In the beginning, before a player is properly set up (with income social contacts, some experience), EVE consumes a lot of time and it doesn’t give much back. Nor do you get useful honest advice. Or rather, you can’t distinguish the useful input from the wildly optimistic advice, malicious lies, or scams.

Mistakes are inevitable. Risk management is essential - but new players lack the knowledge to make good risk assessments, so they naturally lean towards paths that look reasonable.
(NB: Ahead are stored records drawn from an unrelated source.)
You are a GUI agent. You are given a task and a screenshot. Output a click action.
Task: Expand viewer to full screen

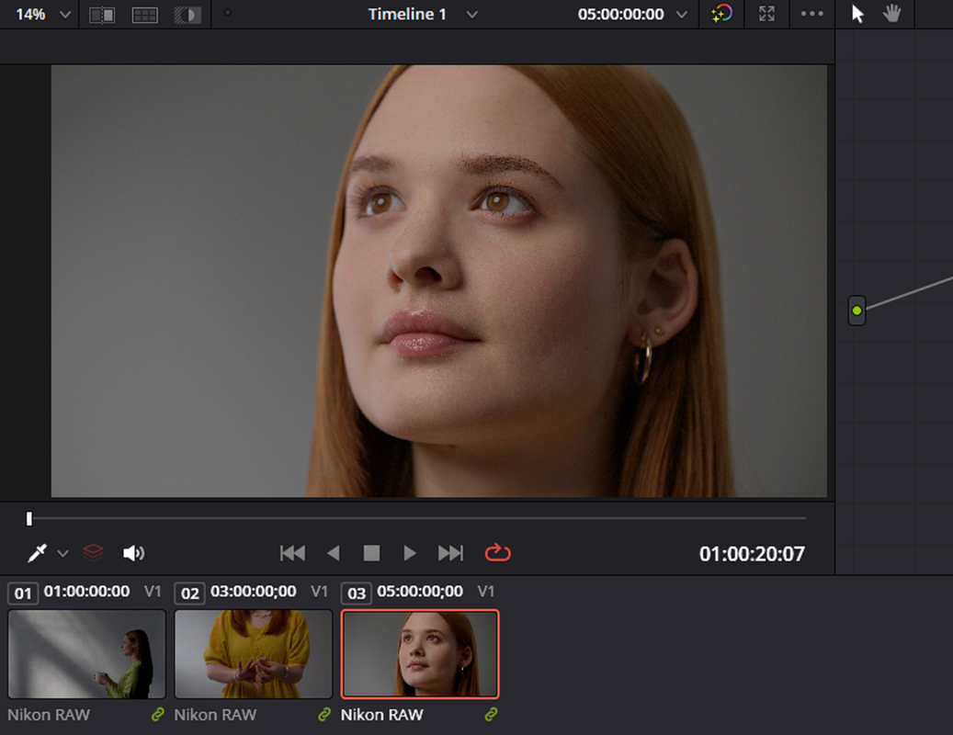pyautogui.click(x=767, y=14)
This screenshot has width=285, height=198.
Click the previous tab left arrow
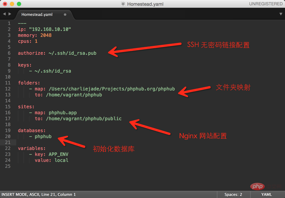[4, 14]
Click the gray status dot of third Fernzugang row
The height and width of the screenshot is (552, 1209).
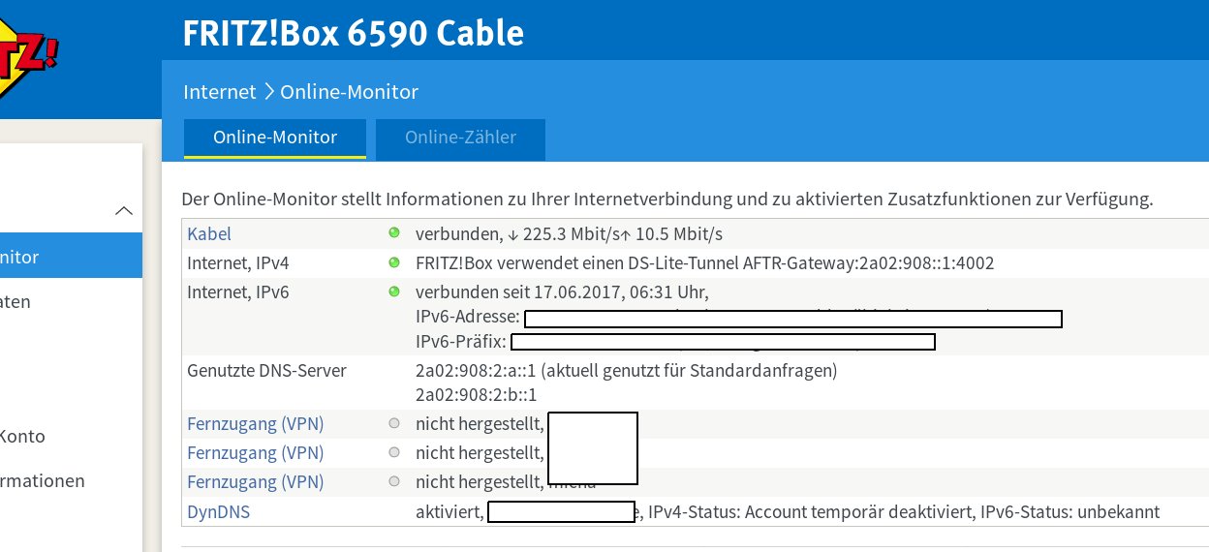coord(393,481)
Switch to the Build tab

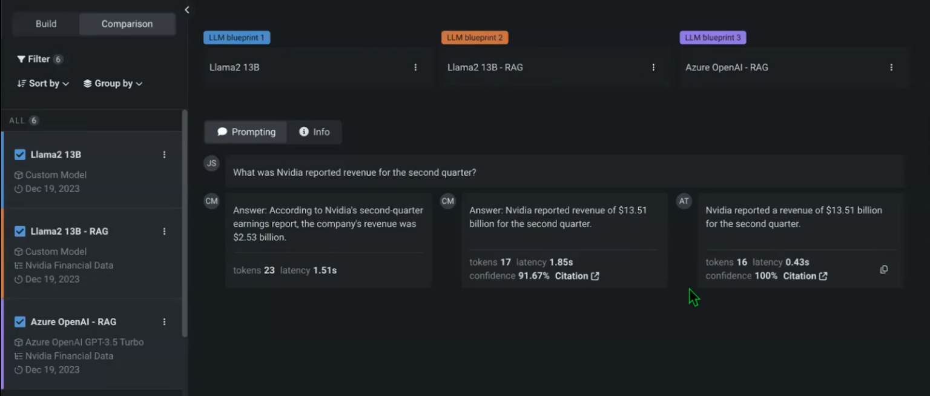point(46,24)
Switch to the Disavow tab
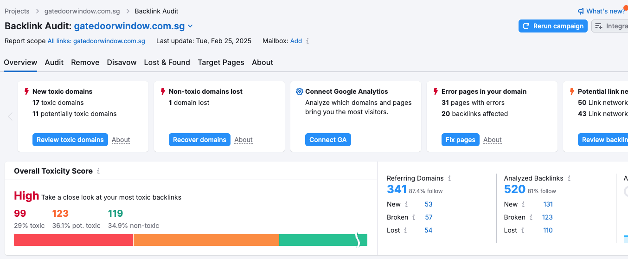628x259 pixels. tap(122, 62)
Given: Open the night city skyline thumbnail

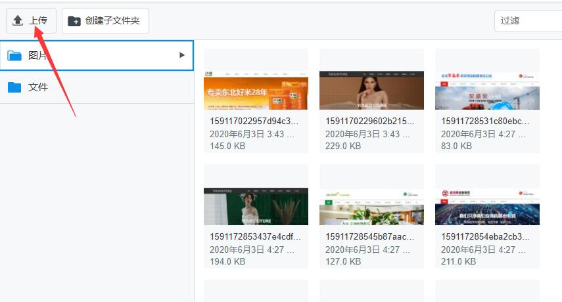Looking at the screenshot, I should tap(487, 206).
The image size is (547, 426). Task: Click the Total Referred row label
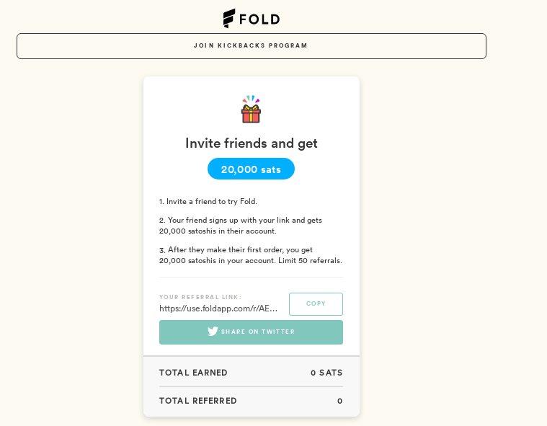(197, 401)
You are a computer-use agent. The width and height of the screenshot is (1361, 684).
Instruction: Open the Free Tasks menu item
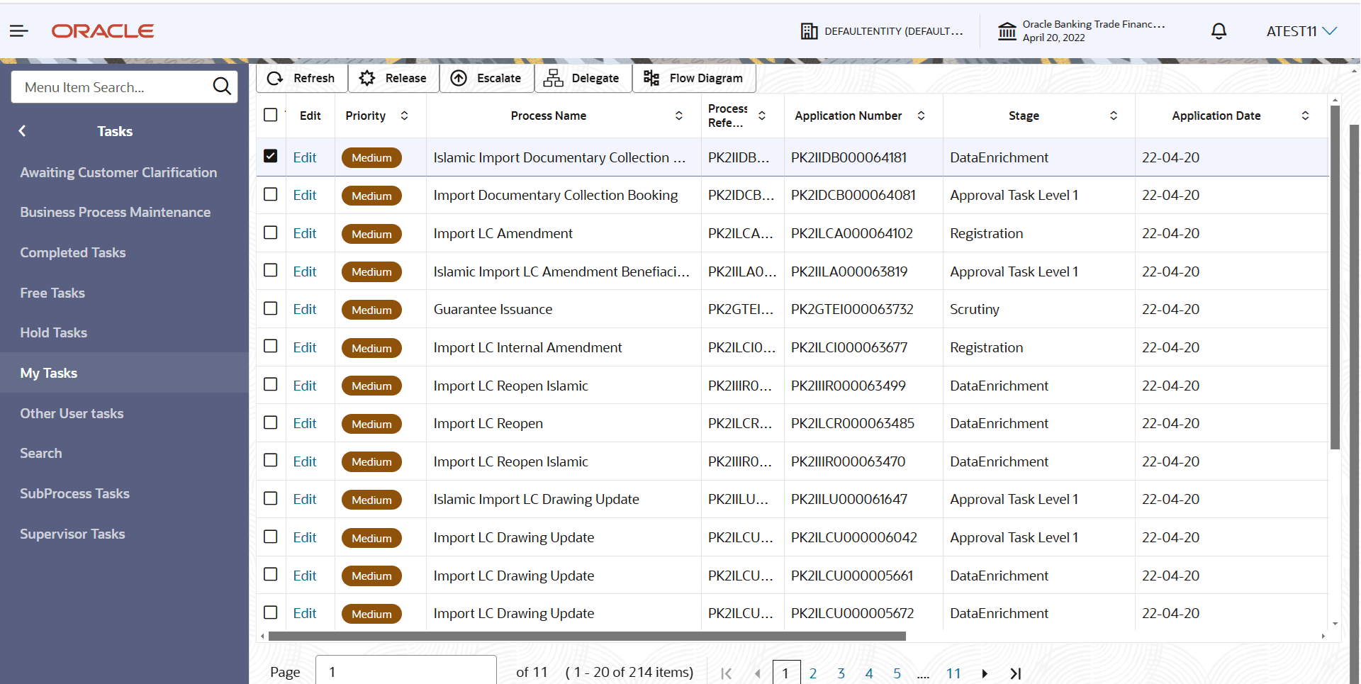52,293
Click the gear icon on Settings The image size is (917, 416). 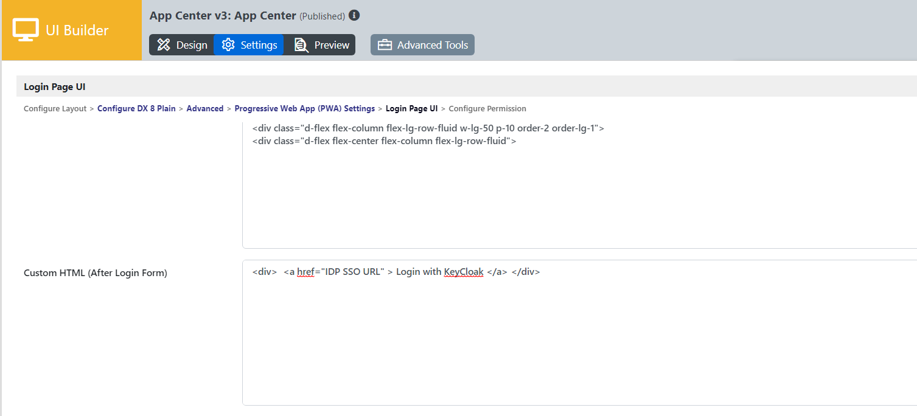[x=228, y=45]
This is why people being boosted, or who play with more experienced friends, are much more likely to stay. Honest advice, much less time wasted generating an income, help with activities that are near-impossible to research as a beginner (notably PvP combat, but there are plenty of others), etc.

BTW you’re blaming the person that CCP have foolishly put in this situation, rather than EVE’s ridiculously high startup threshold.

It’s not the fault of every player who tries EVE and leaves for ever. Unless, as I sometimes suspect, CCP believes it’s a good idea to select people with a high threshold for boredom and wasting time. Nor is it because EVE is a bad game once someone gets set up.

The startup period is for too long, too much of it is boring, and the advice and guidance leaves out far too much vital information.

Some of that could be fixed very cheaply. But it won’t even be considered be as long as the majority keeps telling itself it’s the newbies’ fault.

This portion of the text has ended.